TEXT SHOWN
#####

FIG. 1D illustrates a cross-sectional view of the semiconductor die 100 after wafer thinning and stealth dicing. For example, after the frontside processes are completed, the backside surface of the substrate 102 can be further thinned by a suitable technique such as wafer back grinding to remove the bulk of excess substrate/wafer thickness. After wafer thinning, the semiconductor die 100 can be cut from a wafer by a stealth dicing process using a laser technique.

#####

SUPPLIED ENTRIES
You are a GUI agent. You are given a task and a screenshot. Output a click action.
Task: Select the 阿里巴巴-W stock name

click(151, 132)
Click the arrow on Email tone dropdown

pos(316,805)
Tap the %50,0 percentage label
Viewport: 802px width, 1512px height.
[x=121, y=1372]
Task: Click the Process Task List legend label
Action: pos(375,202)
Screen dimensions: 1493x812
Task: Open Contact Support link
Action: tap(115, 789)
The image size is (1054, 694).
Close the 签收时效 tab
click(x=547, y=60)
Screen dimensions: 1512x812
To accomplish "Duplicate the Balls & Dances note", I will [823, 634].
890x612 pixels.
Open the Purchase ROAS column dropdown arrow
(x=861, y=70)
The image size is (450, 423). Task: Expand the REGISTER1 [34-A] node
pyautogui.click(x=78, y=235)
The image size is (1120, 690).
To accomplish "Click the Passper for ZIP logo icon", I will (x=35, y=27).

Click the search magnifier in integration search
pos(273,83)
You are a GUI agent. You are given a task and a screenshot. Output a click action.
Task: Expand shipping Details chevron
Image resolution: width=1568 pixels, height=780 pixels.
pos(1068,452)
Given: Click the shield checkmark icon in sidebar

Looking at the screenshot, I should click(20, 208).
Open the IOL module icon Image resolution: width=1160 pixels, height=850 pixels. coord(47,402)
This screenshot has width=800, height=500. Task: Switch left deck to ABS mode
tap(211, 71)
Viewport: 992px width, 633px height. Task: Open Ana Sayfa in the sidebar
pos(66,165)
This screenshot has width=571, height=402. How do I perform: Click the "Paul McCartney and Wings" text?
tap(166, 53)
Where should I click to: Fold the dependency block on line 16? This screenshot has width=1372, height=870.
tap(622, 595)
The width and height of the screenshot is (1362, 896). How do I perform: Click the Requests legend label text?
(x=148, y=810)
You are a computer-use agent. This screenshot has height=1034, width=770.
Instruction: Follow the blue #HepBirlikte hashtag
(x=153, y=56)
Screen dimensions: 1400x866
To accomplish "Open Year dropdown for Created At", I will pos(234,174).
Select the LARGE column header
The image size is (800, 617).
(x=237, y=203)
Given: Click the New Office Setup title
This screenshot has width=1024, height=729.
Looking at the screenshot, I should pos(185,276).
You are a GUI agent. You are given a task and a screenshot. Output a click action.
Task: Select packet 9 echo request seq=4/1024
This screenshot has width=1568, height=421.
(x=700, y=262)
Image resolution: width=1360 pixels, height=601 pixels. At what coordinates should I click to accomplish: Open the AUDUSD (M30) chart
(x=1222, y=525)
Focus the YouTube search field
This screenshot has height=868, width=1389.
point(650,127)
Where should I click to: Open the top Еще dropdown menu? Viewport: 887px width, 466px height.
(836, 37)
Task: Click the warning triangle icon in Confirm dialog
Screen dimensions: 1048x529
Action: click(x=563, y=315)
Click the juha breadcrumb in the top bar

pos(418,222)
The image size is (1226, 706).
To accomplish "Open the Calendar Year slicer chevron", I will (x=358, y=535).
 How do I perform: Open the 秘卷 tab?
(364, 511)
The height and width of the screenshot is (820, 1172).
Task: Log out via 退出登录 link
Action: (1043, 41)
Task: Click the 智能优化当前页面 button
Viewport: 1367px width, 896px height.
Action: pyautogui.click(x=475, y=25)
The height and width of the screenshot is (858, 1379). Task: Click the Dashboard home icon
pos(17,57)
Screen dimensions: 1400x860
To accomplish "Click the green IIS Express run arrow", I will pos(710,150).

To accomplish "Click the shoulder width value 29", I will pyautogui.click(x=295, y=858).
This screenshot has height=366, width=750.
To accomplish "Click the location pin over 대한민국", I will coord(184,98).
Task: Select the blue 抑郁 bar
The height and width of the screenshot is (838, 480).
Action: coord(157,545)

#####

STATED GOAL
Carry on the passage about wafer thinning and stealth dicing, starting right after its final sentence. The rows are unrelated to the passage above them.

FINAL RESULT
FIGS. 2A through 2E illustrate stages of a process for a semiconductor wafer (or interface wafer) 200 in accordance with embodiments of the present technology. FIG. 2A illustrates an interface substrate 202 having a frontside and a backside opposite to the frontside. The frontside of the interface substrate 202 may include integrated circuits (e.g., a logic circuit, peripheral circuitry operatively coupled to the logic circuit, etc.). In addition, the interface substrate 202 of the semiconductor wafer 200 can be used for wafer level packaging, e.g., attaching semiconductor dies or stacks of semiconductor dies thereon. Attaching semiconductor dies 100 to the semiconductor wafer 200 can also be referred to as CoW. The interface substrate 202 may be made of materials including silicon, silicon germanium, glass, or any combination thereof. In some embodiments, the semiconductor wafer 200 may be an ultra-thin logic wafer, e.g., having a thickness of the interface substrate 202 close to or less than 50 um.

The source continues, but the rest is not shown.